From 1963 to 1973, the U.S. pounded Laos with a ton of bombs for every person in the country, part of a secret campaign to try to stop Communist incursions from North Vietnam, according to Legacies of War, a U.S. nonprofit group seeking to raise awareness of the lingering problem in  Laos.

Though the Laos attacks are said to have been the heaviest bombings per person in world history, they are all but unknown in the U.S., said Channapha Khamvongsa, executive director of the Washington-based group.

“Laos has always been the sideshow to the conflict in Vietnam,” Khamvongsa said. “It wasn’t in our history books. When people hear about the enormity of what happened, they are shocked.”

One-third of Lao land is still believed to be riddled with unexploded ordnance, and only 1% of that territory has been cleared. The deadly ordnance has inhibited Laos, one of the poorest countries in Asia, from farming and development on much of its land and has continued to brutalize civilians. More than 20,000 people are said to have been killed or maimed long after the bombings ended in Laos.
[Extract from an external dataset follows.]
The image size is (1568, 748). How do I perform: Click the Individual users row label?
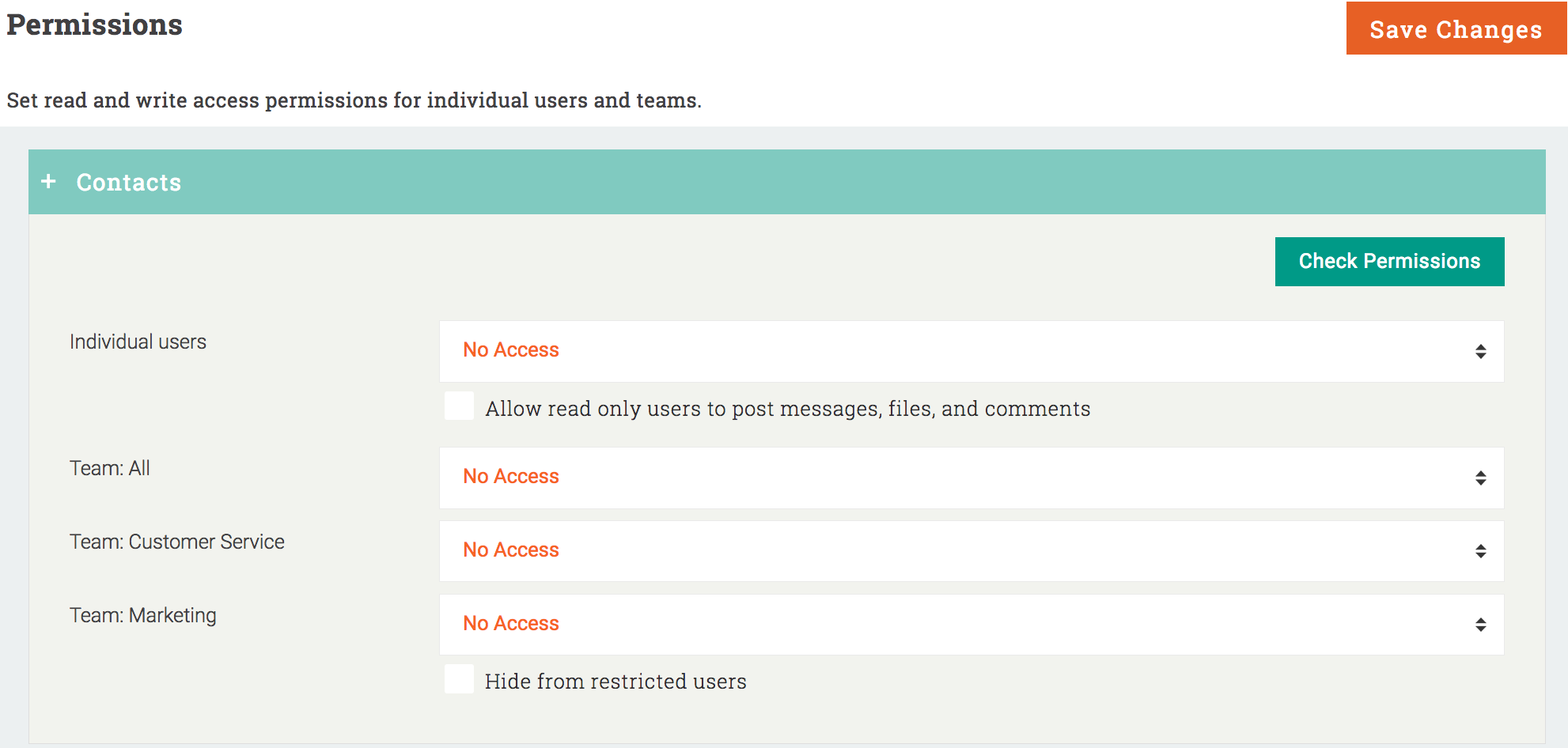[x=138, y=342]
Lao ties with the U.S. remained all but nonexistent until the 1990s, when growing acknowledgment of the toll wracked by the bombings began to thaw relations, said Joshua Kurlantzick, a Council on Foreign Relations fellow for Southeast Asia. Clinton is now visiting Laos as part of the Obama administration “pivot” to Asia, where it seeks to offset the growing power of China.

The media deluge that has followed Clinton has been a boon for activists seeking to inform the public. While visiting a center that assists bomb survivors, Clinton met Wednesday with Phongsavath Souliyalat, who lost his eyesight and both hands to a cluster bomb on his 16th birthday just a few years ago.

“So many survivors are without help. Their life is very, very hard,” Souliyalat reportedly told her.

“We have to do more,” Clinton replied.

Laos has spent roughly $15 million annually to clear bombs, help victims and educate its people to avoid them, according to Khamvongsa. The U.S. recently upped its annual support for bomb clearance to $9 million, more than three times its average annual spending since it began chipping in 15 years ago. Norway and Japan have also stepped up their spending, making them now the biggest donors to the cause.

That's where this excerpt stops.